En el cincuenta aniversario que se cumplirá el 11S de la caída mortal de Salvador Allende, el presidente chileno pronunció una frase útil para su compañero Lula, «tenemos el Gobierno pero no tenemos el poder». Al margen de la sabiduría implícita en el enunciado, establece una jerarquía donde el ejecutivo ocupa una posición subordinada frente a los auténticos propietarios entre bastidores. La conquista no debe detenerse en el acceso a la presidencia, a riesgo de padecer el síndrome descrito por el historiador Gabriel Jackson. «La izquierda siempre es presentada como una usurpadora del poder, la derecha como su propietaria natural».
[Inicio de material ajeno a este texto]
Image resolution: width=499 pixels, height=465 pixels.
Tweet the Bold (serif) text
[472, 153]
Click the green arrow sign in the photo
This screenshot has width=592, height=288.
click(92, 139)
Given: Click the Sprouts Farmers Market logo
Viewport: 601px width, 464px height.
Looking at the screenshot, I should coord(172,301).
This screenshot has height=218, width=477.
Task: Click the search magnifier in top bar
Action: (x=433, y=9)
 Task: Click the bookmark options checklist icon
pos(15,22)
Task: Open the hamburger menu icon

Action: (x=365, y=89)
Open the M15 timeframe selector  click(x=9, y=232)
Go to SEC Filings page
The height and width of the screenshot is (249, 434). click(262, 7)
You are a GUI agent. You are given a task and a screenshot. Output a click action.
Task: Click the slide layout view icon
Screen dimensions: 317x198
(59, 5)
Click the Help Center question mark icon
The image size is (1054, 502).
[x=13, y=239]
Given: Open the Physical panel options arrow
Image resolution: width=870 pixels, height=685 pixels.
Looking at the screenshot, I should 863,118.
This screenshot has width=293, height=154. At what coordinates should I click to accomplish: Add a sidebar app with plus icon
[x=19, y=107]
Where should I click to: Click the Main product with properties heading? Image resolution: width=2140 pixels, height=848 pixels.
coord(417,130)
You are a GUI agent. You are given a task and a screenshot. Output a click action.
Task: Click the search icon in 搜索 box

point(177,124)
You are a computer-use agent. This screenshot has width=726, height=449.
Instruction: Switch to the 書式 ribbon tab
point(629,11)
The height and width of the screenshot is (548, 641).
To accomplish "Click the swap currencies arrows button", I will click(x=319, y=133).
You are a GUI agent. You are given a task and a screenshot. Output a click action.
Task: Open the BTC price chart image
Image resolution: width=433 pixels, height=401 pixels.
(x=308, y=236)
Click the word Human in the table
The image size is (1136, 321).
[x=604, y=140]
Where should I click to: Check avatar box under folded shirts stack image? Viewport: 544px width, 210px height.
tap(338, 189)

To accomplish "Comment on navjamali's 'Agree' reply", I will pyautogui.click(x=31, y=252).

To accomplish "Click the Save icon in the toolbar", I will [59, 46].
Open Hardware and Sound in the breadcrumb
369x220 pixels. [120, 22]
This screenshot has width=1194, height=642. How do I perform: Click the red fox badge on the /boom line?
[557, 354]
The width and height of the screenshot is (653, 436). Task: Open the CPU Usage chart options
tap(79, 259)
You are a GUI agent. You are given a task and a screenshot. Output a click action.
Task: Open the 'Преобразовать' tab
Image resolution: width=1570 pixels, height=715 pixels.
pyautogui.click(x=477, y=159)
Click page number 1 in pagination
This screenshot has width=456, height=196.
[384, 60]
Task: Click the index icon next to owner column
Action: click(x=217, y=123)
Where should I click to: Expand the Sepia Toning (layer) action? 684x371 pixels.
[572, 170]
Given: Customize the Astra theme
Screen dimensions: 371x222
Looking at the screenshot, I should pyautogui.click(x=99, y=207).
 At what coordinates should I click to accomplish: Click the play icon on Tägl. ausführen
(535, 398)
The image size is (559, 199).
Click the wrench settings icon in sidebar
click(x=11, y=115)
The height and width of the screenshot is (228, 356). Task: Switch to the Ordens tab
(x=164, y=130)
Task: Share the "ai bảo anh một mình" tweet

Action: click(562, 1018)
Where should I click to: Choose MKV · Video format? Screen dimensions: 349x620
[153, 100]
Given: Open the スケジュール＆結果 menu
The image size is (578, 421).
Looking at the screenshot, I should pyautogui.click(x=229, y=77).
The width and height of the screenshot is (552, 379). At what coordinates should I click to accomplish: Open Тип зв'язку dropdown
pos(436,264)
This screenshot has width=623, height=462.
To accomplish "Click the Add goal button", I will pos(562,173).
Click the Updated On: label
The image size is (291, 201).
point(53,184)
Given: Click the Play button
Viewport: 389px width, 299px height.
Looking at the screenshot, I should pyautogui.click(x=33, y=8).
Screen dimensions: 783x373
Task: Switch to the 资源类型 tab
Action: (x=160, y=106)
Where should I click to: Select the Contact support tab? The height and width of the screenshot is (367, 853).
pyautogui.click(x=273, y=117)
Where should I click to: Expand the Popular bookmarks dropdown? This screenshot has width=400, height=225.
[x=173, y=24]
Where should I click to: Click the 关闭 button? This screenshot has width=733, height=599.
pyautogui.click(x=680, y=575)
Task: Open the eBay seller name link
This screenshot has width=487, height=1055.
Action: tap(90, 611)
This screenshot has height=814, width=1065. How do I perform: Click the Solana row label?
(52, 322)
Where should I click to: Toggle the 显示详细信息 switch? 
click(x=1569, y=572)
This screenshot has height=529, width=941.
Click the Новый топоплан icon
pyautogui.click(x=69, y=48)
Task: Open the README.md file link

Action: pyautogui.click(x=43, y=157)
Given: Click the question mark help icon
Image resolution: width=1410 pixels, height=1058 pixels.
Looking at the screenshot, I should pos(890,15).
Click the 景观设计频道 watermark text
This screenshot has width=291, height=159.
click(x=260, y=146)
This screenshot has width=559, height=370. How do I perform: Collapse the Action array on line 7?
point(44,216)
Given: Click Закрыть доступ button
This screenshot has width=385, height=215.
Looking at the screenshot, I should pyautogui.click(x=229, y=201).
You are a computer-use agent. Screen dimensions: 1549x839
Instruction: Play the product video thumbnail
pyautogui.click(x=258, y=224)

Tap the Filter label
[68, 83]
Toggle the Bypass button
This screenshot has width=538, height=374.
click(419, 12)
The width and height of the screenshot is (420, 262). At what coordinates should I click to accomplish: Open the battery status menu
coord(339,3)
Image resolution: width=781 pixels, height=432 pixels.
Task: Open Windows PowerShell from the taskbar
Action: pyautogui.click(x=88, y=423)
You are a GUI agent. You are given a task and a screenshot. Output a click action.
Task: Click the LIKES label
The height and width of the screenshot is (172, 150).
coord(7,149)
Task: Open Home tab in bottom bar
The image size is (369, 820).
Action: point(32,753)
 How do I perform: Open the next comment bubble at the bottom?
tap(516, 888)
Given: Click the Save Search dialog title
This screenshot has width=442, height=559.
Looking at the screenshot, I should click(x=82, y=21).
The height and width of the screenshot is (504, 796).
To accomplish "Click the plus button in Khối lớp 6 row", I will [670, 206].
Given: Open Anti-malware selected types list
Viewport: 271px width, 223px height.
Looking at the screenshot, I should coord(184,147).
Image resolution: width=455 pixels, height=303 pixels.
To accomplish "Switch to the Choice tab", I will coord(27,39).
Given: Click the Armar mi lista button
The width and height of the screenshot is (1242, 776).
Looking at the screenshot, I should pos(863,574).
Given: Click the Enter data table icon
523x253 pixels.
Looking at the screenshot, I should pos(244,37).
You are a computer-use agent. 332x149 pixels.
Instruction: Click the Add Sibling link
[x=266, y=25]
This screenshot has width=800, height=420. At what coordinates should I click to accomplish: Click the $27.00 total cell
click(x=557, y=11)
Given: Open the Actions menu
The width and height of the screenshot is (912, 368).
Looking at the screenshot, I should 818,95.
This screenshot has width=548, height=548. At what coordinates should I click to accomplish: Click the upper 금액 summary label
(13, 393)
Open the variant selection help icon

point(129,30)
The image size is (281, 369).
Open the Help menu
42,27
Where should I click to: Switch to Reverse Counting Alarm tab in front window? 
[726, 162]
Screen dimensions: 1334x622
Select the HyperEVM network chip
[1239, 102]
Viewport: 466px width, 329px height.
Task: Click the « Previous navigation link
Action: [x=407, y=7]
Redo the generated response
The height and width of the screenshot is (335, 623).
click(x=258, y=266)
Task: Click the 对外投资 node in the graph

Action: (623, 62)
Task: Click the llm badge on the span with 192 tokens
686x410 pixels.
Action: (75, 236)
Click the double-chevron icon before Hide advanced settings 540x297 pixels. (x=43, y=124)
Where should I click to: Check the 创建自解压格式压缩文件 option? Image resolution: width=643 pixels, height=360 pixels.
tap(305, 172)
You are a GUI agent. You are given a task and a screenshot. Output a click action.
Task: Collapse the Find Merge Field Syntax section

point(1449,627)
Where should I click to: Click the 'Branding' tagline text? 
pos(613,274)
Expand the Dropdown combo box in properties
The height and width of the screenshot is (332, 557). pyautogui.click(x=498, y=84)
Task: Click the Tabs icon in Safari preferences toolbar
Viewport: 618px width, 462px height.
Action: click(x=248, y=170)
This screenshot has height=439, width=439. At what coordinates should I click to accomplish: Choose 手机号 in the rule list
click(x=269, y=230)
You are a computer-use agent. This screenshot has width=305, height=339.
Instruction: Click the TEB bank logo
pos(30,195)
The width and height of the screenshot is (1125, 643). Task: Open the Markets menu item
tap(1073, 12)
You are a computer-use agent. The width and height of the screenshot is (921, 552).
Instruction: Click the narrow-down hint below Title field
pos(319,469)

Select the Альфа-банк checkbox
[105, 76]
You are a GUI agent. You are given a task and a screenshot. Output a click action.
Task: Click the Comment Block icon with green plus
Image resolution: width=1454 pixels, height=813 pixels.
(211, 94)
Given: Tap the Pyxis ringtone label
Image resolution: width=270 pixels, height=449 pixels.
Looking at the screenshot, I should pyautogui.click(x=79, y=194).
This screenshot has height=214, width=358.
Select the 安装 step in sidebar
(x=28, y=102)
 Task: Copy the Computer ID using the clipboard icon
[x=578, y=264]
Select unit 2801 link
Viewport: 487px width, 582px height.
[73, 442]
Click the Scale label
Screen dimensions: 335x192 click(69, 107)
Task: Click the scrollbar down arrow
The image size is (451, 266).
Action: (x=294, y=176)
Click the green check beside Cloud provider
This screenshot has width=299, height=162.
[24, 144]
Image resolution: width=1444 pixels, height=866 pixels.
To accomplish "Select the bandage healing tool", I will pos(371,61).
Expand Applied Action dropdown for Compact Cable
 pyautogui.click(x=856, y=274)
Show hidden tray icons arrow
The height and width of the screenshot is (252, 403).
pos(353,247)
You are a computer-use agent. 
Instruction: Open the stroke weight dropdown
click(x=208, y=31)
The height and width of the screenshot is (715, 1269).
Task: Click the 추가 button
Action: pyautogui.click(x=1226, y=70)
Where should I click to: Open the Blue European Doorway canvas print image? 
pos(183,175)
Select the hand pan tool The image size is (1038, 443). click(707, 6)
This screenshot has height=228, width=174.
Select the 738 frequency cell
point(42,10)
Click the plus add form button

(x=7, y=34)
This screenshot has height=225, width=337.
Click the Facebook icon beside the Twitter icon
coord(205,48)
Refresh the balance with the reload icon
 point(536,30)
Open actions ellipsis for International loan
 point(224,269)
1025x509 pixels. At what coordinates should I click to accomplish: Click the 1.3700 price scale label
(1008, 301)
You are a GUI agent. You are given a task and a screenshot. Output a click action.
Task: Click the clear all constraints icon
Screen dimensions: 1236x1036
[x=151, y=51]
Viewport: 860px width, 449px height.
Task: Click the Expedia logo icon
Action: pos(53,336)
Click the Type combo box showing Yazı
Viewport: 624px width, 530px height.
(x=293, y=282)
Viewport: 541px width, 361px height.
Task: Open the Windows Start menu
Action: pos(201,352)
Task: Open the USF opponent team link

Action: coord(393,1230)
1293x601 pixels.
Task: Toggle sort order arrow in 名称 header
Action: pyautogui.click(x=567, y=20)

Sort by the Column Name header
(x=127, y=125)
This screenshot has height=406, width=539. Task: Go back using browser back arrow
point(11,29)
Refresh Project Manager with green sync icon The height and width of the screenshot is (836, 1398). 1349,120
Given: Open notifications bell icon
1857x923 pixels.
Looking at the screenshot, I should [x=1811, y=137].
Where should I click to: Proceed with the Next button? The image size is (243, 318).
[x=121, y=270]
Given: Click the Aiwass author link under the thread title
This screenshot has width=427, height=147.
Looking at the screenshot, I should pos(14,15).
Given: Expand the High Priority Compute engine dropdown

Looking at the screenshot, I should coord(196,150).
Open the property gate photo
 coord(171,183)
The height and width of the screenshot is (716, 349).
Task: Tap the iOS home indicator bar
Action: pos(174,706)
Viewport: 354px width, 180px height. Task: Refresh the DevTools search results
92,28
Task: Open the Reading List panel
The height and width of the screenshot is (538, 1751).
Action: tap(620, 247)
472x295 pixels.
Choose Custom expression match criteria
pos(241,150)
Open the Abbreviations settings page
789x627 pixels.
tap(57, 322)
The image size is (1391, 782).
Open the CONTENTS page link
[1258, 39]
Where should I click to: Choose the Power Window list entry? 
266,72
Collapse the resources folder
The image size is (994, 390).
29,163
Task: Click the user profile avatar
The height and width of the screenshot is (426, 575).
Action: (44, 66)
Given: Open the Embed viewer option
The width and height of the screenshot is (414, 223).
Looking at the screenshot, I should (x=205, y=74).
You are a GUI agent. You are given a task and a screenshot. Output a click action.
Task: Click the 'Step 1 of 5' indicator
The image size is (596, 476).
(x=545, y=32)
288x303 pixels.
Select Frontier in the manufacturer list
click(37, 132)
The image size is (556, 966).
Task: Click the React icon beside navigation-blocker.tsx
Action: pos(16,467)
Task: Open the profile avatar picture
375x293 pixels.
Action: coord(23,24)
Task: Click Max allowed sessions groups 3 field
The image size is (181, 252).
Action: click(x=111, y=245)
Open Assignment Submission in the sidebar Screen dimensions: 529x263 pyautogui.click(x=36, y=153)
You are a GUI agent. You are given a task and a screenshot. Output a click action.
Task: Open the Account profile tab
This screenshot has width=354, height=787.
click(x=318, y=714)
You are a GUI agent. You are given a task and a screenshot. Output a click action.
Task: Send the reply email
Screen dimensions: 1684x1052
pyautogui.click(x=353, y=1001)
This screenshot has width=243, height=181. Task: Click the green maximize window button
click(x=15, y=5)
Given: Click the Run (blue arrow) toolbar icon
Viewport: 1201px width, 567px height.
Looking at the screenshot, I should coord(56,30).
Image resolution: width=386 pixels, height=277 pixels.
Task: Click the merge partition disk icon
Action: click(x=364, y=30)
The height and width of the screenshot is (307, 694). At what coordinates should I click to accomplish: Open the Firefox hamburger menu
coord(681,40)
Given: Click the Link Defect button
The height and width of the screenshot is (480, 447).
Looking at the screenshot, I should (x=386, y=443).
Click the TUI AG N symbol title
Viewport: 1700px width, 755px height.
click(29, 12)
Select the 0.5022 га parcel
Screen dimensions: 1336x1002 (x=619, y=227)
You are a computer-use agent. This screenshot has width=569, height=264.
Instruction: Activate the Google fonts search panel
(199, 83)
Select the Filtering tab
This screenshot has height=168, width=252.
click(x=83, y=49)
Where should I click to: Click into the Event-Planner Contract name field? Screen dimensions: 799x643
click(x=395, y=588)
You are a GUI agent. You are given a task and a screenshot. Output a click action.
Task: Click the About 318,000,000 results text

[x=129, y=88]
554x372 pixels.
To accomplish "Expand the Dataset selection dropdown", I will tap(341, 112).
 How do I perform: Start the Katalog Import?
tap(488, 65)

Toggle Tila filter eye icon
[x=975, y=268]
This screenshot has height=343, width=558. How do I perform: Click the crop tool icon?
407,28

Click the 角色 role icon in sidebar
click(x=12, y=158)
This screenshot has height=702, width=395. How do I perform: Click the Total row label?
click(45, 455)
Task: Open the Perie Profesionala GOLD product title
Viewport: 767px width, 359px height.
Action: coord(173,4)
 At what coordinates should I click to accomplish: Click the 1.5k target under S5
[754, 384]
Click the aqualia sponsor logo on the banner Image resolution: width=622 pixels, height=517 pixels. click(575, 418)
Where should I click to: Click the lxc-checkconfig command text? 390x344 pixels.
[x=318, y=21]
Pensadores optimistas como Steven Pinker se muestran encantados de comentar las décadas transcurridas sin un conflicto abierto entre las grandes potencias. Desde este apego contable, también habrá que explicar las reiteradas invasiones de las más sagradas instituciones como un síntoma de la degradación del poder. El demudado Lula es la prueba, solo a autócratas como Erdogan se les rinde el honor de proclamar que la única posibilidad de un golpe contra su persona consiste en que lo hubiera organizado el propio presidente turco. Los seres humanos desean ser amados por naturaleza, pero ya Maquiavelo estableció que el príncipe ha de ser temido antes que nada. O si no.